Appearing as a well mannered, high functioning, reputable 32M. I'm sexually reckless & deviant while abusing hardcore narcotics. I feel myself whittling away with each step on this abrasive rut.

The composition of substances used are irrelevant unless monitoring physical effects. Drugs both illicit or pharmaceutical artificially induce reactions that the brain produces naturally. The experience is what impacts you forever. I don't remember any milestones in my past since 12th grade where I was sober. College was an elevation in maturity as well as exposure to the synthetic compounds. Ironic how erosive solvents even crudely combined, a catalyst spurring biochemical mayhem. But from this dyschronogenicy you experience something that leaves you with a sense of traversed dissonance. If resilient enough to recover from the trauma, you feel more in control more grounded. It's what I can only imagine to be a maturity simulator. I've minimised the frequency of my "induced vacations". I fit in very well socially, however this cumulates in a compulsive need to isolate myself for small periods. I cherish this time alone, seeing it as an opportunity for digestion, defragment and reflect.

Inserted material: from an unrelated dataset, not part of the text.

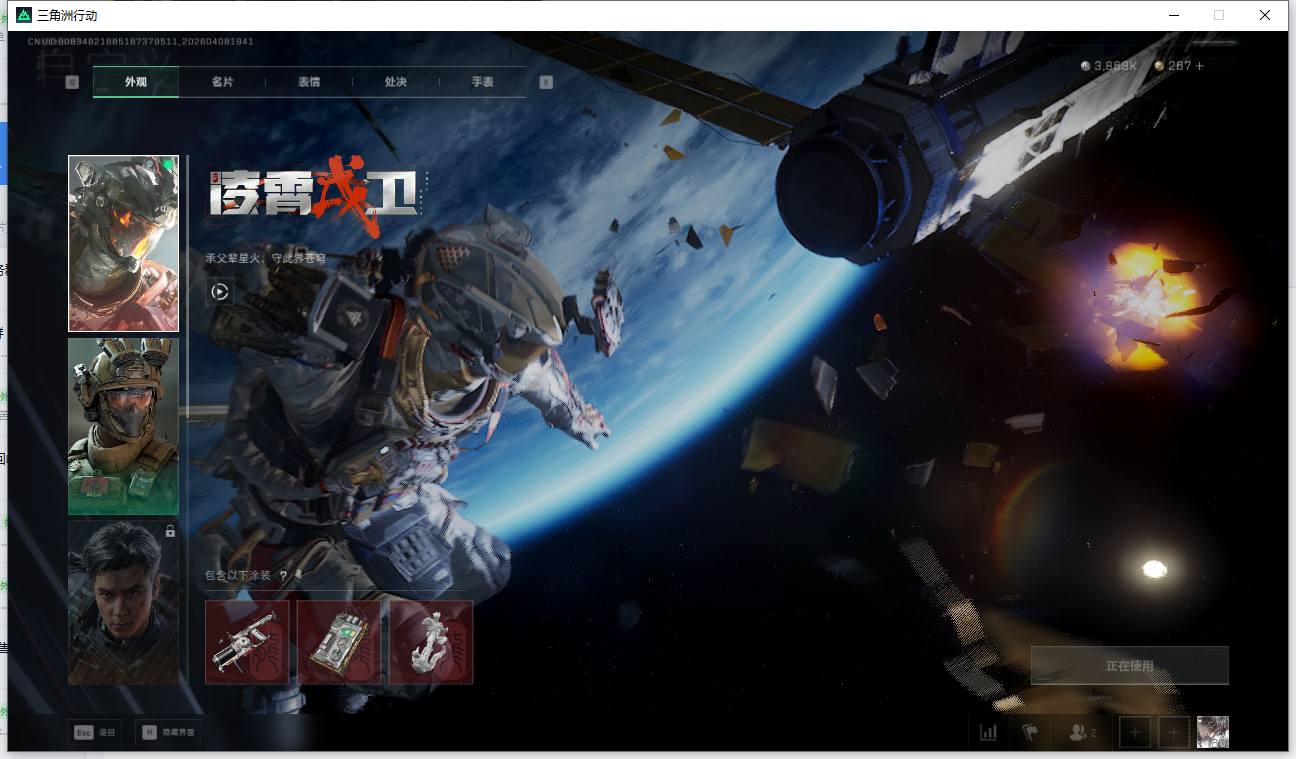Select the green tactical soldier skin thumbnail
The height and width of the screenshot is (759, 1296).
click(123, 426)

This isolation is what allows me to withdraw from social critique. If you break the rules when no one is around to enforce them, is it recognizable as a taboo? Rhetoric aside, growth through malintent implies malevolence. Intent is the key. Intent is the difference between the selfless desire to understand nuance, and the selfish addition of chemically induced euphoria. My point is that for some of us coping methods are raucous enough to be one's degradation. A slow drawn out sacrifice of the self, to be the whole.